Warehouse Optimization Strategies: Order Picking

Warehouse costs are dominated by labor. Picking is estimated to account for 70% of warehouse activities. A picker spends nearly half of his or her time looking for an item and the other half walking around the warehouse. Reduced travel time can save a warehouse up to 5% of its operating costs.

Christophe Van Huele
4 May 2022

Labor costs account for the majority of warehouse costs. Picking activities can account for roughly 70% of all warehouse activities when these costs are looked at. Almost half of the time the picker is working is spent looking for and grabbing the right item, with the other half spent walking around the warehouse and being unproductive. This can be seen as the lowest hanging fruit for a warehouse manager to solve the challenge of improving warehousing operations. If travel time could be reduced, the impact on the bottom line of a warehouse could be as much as 5% of total costs.

Warehouse Operational Costs

The Path to Warehouse Optimization

Previously, keeping a clean, well-organized facility and scheduling a large enough number of pickers was sufficient. However, managing and optimizing a warehouse in the 21st century is an entirely different ballgame.

Warehouses are now staying competitive by optimizing every aspect of their operations, from picking to packing to shipping.

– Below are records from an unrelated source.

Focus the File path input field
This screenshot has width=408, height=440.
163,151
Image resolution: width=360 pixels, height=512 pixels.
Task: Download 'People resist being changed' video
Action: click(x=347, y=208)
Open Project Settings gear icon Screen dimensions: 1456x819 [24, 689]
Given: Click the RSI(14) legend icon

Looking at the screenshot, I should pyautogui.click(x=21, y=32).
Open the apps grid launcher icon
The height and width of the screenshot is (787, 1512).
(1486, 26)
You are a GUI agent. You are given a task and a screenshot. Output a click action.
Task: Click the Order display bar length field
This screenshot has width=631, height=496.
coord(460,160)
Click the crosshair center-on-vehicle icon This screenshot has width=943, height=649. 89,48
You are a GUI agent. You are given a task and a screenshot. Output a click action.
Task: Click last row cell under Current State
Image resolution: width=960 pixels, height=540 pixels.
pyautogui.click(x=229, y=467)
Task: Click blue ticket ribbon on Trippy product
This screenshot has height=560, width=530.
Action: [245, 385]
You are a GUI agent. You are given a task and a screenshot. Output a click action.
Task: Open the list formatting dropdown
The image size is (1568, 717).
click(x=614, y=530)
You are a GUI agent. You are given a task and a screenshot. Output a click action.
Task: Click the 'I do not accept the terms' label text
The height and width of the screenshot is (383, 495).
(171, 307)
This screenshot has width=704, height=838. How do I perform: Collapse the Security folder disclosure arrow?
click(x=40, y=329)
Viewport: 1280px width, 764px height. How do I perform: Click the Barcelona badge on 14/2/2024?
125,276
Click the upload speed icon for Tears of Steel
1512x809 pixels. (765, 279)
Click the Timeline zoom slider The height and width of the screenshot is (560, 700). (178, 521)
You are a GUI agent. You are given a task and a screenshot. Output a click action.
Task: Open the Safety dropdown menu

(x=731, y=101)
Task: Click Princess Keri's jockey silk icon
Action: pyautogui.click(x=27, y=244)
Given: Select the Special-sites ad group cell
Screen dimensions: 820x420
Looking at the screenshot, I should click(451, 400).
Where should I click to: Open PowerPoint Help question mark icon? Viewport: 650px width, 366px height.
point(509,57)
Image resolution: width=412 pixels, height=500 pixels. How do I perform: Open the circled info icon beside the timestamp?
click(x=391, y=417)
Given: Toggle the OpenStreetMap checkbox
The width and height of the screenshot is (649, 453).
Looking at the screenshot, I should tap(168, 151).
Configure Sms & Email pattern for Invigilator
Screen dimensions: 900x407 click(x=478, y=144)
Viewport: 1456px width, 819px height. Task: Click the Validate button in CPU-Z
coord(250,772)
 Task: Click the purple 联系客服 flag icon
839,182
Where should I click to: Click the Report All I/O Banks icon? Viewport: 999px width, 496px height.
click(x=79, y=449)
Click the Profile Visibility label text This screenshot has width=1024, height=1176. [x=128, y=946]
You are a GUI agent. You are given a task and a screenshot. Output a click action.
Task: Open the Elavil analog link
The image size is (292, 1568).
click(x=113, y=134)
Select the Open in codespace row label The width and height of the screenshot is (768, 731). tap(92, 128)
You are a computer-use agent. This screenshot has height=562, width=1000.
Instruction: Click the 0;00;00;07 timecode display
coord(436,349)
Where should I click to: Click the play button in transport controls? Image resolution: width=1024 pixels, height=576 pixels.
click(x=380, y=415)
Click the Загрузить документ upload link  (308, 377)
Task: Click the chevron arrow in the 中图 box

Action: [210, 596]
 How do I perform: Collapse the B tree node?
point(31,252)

With new warehouses opening on a daily basis and fluctuating customer demand for quick deliveries, order fulfillment centers don't have the option of phoning it in. They must thoroughly examine their warehouses from top to bottom in order to identify and eliminate inefficiencies.

The travel time of pickers is one warehouse process that is ripe for warehouse optimization - picking path optimization. Picking, according to some estimates, consumes more than half of a warehouse's labor efforts. This isn't surprising given that, despite advances in warehouse technology such as automated storage and retrieval systems, picking is still largely a human-led process.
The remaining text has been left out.